THE DATA:
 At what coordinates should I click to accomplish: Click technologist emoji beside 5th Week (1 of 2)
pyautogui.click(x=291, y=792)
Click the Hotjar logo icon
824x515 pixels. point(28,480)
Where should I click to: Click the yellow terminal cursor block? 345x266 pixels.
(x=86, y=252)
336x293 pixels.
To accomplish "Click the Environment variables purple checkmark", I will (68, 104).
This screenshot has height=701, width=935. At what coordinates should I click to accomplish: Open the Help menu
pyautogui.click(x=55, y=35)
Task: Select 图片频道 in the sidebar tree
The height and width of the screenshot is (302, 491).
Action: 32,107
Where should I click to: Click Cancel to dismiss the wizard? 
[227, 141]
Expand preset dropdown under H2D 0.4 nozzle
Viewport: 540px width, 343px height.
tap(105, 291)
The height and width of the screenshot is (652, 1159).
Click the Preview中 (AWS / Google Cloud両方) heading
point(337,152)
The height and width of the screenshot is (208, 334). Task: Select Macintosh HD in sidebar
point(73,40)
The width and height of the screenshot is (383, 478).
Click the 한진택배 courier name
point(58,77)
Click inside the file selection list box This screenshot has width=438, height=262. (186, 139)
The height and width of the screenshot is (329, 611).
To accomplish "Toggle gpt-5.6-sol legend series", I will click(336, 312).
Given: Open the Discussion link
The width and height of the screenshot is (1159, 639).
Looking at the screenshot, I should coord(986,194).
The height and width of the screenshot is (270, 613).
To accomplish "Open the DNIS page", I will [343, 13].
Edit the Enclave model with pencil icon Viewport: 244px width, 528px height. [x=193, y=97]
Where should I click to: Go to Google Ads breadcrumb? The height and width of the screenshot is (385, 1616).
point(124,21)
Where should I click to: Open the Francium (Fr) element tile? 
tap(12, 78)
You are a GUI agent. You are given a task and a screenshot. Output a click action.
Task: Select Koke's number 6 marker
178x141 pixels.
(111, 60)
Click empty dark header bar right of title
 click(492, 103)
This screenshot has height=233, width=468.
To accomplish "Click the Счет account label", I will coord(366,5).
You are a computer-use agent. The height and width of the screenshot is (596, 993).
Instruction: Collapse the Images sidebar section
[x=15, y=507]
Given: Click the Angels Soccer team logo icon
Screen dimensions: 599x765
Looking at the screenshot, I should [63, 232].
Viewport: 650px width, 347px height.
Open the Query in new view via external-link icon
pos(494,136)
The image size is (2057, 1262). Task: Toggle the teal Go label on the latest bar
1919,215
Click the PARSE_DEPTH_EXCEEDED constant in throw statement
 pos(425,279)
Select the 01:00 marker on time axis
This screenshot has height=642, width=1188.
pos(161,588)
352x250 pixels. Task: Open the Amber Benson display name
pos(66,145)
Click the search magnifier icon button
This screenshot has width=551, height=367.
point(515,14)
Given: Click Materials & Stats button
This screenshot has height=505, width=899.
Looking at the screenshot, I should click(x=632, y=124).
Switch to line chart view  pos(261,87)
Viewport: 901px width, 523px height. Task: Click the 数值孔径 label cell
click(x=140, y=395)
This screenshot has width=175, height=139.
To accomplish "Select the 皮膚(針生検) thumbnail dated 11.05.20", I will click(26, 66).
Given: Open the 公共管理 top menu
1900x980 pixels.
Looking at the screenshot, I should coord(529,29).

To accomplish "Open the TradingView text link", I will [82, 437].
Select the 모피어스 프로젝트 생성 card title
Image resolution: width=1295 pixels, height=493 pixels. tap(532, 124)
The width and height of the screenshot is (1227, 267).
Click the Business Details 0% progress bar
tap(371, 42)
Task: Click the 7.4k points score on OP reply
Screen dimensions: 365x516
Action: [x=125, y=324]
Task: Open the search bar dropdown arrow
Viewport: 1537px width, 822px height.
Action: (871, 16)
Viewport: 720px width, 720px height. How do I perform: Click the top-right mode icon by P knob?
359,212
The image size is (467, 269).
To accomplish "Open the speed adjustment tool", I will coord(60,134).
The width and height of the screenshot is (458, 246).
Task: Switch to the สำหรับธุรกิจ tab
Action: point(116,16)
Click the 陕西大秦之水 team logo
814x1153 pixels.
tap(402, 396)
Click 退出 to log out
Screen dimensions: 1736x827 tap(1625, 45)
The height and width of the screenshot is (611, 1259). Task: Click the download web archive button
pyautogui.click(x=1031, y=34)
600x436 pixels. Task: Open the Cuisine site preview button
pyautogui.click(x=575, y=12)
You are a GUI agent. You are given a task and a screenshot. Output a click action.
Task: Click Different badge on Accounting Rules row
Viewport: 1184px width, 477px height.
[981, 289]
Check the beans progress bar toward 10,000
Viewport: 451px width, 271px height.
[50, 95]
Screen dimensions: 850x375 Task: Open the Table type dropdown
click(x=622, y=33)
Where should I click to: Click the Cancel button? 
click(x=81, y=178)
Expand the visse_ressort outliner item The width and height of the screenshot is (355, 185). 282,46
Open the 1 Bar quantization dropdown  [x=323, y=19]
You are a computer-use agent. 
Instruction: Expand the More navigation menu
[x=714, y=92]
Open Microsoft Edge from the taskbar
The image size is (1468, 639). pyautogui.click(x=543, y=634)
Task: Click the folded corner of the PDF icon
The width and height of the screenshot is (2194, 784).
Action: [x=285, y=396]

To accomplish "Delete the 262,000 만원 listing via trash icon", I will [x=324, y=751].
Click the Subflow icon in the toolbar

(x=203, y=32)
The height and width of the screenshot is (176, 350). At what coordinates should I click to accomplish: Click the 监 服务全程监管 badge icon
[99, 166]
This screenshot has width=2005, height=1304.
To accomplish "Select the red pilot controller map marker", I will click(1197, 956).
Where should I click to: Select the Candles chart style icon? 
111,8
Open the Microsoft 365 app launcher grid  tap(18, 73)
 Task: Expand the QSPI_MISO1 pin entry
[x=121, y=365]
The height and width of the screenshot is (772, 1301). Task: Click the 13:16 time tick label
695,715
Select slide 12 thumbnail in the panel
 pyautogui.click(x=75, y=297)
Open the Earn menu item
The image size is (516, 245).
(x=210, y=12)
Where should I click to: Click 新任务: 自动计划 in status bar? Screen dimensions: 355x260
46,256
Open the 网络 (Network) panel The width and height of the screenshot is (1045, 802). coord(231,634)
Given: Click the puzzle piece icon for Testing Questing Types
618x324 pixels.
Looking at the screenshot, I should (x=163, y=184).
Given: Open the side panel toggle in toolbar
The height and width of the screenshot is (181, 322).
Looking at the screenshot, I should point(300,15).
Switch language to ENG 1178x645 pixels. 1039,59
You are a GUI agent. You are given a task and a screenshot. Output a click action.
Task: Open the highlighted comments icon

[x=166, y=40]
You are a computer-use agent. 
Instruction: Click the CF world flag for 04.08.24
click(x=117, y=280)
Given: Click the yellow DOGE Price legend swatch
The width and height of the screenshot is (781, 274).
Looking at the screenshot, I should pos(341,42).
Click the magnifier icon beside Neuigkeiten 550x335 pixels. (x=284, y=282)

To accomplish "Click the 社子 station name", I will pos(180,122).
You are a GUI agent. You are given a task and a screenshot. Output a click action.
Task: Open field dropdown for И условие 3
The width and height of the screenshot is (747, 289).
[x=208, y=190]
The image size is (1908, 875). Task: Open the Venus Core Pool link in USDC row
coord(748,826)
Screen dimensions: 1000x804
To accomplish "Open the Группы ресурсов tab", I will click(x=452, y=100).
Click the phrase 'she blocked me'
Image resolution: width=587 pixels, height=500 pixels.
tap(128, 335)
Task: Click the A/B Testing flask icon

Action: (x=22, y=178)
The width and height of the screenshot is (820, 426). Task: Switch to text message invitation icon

AIM OF THE EXERCISE: List each line of the entries above that contains the string "Instruction", with case counting in the match.

RESPONSE:
Instruction: Collapse the Images sidebar section
Instruction: Expand the More navigation menu
Instruction: Click the CF world flag for 04.08.24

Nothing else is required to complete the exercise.